11. An orthopedic screw having a longitudinal axis, comprising:

a head portion defining a proximal end and defining a proximal thread extending around the longitudinal axis and having a first outer diameter, a tip portion defining a cutting edge and a distal end, a body extending between the proximal end and the distal end along the longitudinal axis and defining a shaft having a second outer diameter that is less than the first outer diameter, and a neck portion defining a taper extending between the first outer diameter and the second outer diameter and having an outer surface that defines first and second cutting flutes that cooperatively define a cutting surface, a cutting relief, and a material removal channel that is continuous with the proximal thread;

a metal inner core member defining the tip portion and the circumferential wall; and

a polymeric outer body member disposed circumferentially around the inner core member and comprising the body;

wherein the proximal end defines a proximal opening to the cavity.

12. The orthopedic screw of claim 11, wherein the head portion defines a continuous circumferential flange that forms the proximal end.

13. The orthopedic screw of claim 12, wherein the proximal end has a third outer diameter that is different from the first outer diameter and the second outer diameter; and

wherein the third outer diameter is less than the first outer diameter and greater than the second outer diameter.

14. The orthopedic screw of claim 13, wherein the metal inner core member comprises a Titanium alloy.

15. The orthopedic screw of claim 14, wherein the polymeric outer body member comprises a carbon fiber reinforced polymer.

16. The orthopedic screw of claim 15, wherein the polymeric outer body member comprises carbon fiber reinforced polyether ether ketone.

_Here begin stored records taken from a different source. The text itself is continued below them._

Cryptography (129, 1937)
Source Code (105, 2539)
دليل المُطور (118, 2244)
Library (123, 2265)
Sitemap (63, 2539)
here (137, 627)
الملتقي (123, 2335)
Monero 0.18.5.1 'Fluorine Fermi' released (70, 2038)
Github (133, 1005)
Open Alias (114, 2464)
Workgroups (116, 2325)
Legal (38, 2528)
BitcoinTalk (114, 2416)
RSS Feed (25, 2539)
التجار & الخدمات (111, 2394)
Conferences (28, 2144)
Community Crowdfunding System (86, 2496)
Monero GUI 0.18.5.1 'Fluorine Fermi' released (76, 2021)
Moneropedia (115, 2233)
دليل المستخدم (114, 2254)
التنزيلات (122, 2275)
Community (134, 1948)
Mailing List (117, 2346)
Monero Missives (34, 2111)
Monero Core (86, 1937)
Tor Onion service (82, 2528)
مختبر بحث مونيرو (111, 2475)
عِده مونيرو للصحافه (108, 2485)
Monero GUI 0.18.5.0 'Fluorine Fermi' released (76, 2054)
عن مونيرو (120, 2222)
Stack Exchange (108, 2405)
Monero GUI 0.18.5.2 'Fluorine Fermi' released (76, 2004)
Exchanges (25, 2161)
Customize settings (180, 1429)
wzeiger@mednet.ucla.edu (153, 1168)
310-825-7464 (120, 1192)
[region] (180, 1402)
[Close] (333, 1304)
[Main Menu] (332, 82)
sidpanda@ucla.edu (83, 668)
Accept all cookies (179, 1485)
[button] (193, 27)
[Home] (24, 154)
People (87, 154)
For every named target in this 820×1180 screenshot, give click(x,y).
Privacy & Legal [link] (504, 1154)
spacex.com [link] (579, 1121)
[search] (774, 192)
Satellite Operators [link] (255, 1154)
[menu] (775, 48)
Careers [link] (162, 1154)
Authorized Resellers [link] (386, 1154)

17. An orthopedic screw having a proximal end, a distal end, and a longitudinal axis extending between the proximal end and the distal end, the orthopedic screw comprising:

a metal inner core member extending along the longitudinal axis and defining the proximal end and the distal end;

a polymeric outer body member disposed circumferentially around the inner core member;

a head portion defining a proximal thread extending around the longitudinal axis and having a first outer diameter;

a body extending between the proximal end and the distal end along the longitudinal axis and defining a shaft having a second outer diameter that is less than the first outer diameter; and

a neck portion defining a taper extending between the first outer diameter and the second outer diameter and having an outer surface that defines first and second cutting flutes that cooperatively define a cutting surface, a cutting relief, and a material removal channel that is continuous with the proximal thread.

18. The orthopedic screw of claim 17, wherein the proximal end has a third outer diameter that is different from the first outer diameter and the second outer diameter; and

wherein the third outer diameter is less than the first outer diameter and greater than the second outer diameter.

19. The orthopedic screw of claim 18, wherein the metal inner core member comprises a Titanium alloy.

20. The orthopedic screw of claim 19, wherein the polymeric outer body member comprises a carbon fiber reinforced polymer.